- _COMPLETE THE FOLLOWING_
A: Set down the passage on cycle time word for word, from "So, it’s not" up to and including "the next cycle).".
B: Answer these questions using the passage on cycle time:
(i) What does a flat metal plate on a door afford?
(ii) Why do we want to minimize cycle time?
(iii) In the case of an essay, where are the tests run?

We want to minimize the cycle time. However, simply aiming to do that may not be good enough. I procrastinate by saying that I will only work when the cycle time is super-short. That’s why you need to aim to release something, yesterday. Even if it is something crappy, you’re making progress. You can correct course with feedback.

To paraphrase HPMOR, a flat metal plate on a door affords pushing, and a handle on a door affords pulling, and the thing to do with a project is to go and release it.


Let’s go through some of the important Products in my life and optimize their Deployment Pipelines.

Low Cycle Time implies High Rate of Valuable Information

What happens in each cycle? We get information from our feedback mechanism. We get a message, like from a coach: “slightly faster”, “more to the left”, or “correct”. Why do we want to minimize cycle time? So that we maximize our rate of information (technically, our rate of uncertainty reduction). We want to get messages as fast as we can.

Woah! It’s not just that you get a very high rate of expected information. You get a very high rate of expected valuable information!

That means having a low cycle time is the most efficient way to do things! That is how you maximize expected value of information and who doesn’t want that. That is how you should run a business. (I note that startups, especially from YC, seem to already be running on these principles. Who said the world is irrational?)

This means that the idea of rapid prototyping, with fast iterations and thus low cycle time, is really the optimal way to do things. Of course, people may not be following it perfectly, but every step you take along that direction will pay dividends. Note that each iteration must give you valuable information, i.e., something that can change your decisions in a major way. Otherwise, there’s no point in iterating rapidly.

What does it mean to “release”?

To release a product is to run your tests. A successful release means either that your failing tests now pass or that your existing tests still pass but your code is better designed.

So, it’s not necessary to keep “releasing” your product again and again. If you haven’t made any changes in a while, you’re sure that your tests still pass and therefore you gain no information by “releasing” aka running your tests.

In the case of an essay, the tests are run in the mind of the reader. Does he find the lead tempting? Does he get confused by your explanation of a concept? This is why you need to physically release your essay to others.

In the case of a program, however, the tests are run on your own computer. You basically add a test for every feature you want your program to have and then write code till the tests run (and then refactor in the next cycle).

Regression Testing

Hypothesis: Continuous delivery = do you have a quick and satisfying response to each scenario?

When programming, do you pass the unit and integration tests? Do you have unit tests for each function?

When essay writing, do you have a good lead and end for the essay, good lead and end for each paragraph, logical flow among paragraphs, examples for each concept, surprising ideas, and evidence for each assertion? Does the essay read well?

When practicing a skill, do you have a quick response for each of the scenarios? I need to collect categories and some of their key scenarios, and see if I can produce the correct response. For example, when practicing the scientific method, I need to… uh… damn. Take a more concrete skill, like chess. Do you know how to recognize a board state when you need to move your queen forward (or whatever)? When expressing a sentence, do you save the bang for the very end?

So, that’s another type of test.

Hypothesis: Given a scenario, check if your response satisfies certain properties.

- _RECORDED DATA_
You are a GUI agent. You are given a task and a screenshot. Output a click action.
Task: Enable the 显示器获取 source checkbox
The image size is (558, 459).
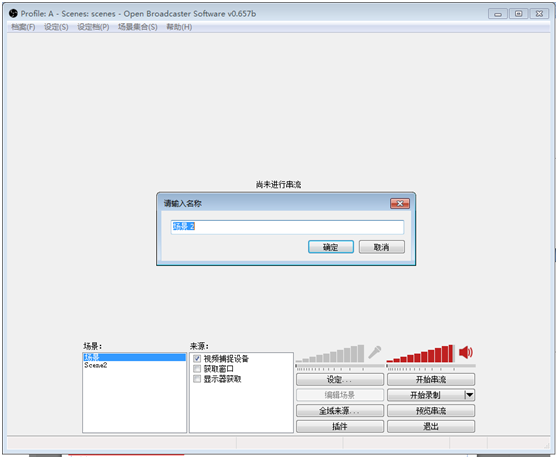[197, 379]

* * *

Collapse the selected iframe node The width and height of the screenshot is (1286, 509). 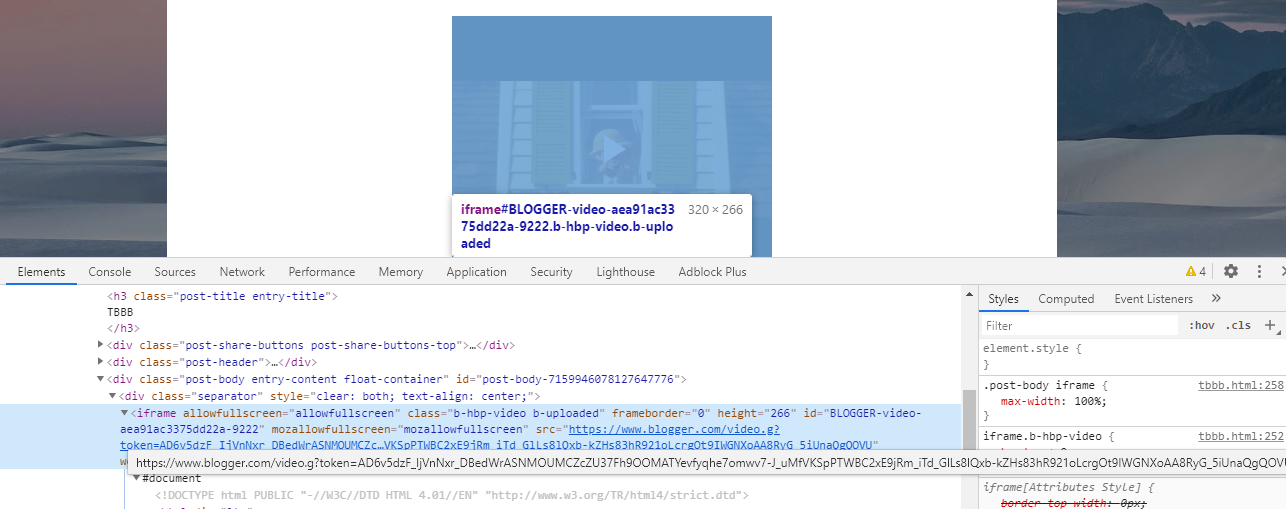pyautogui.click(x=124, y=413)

- _THE RESPONSES_
A:
So, it’s not necessary to keep “releasing” your product again and again. If you haven’t made any changes in a while, you’re sure that your tests still pass and therefore you gain no information by “releasing” aka running your tests.

In the case of an essay, the tests are run in the mind of the reader. Does he find the lead tempting? Does he get confused by your explanation of a concept? This is why you need to physically release your essay to others.

In the case of a program, however, the tests are run on your own computer. You basically add a test for every feature you want your program to have and then write code till the tests run (and then refactor in the next cycle).

B:
(i) Pushing.
(ii) So that we maximize our rate of information.
(iii) In the mind of the reader.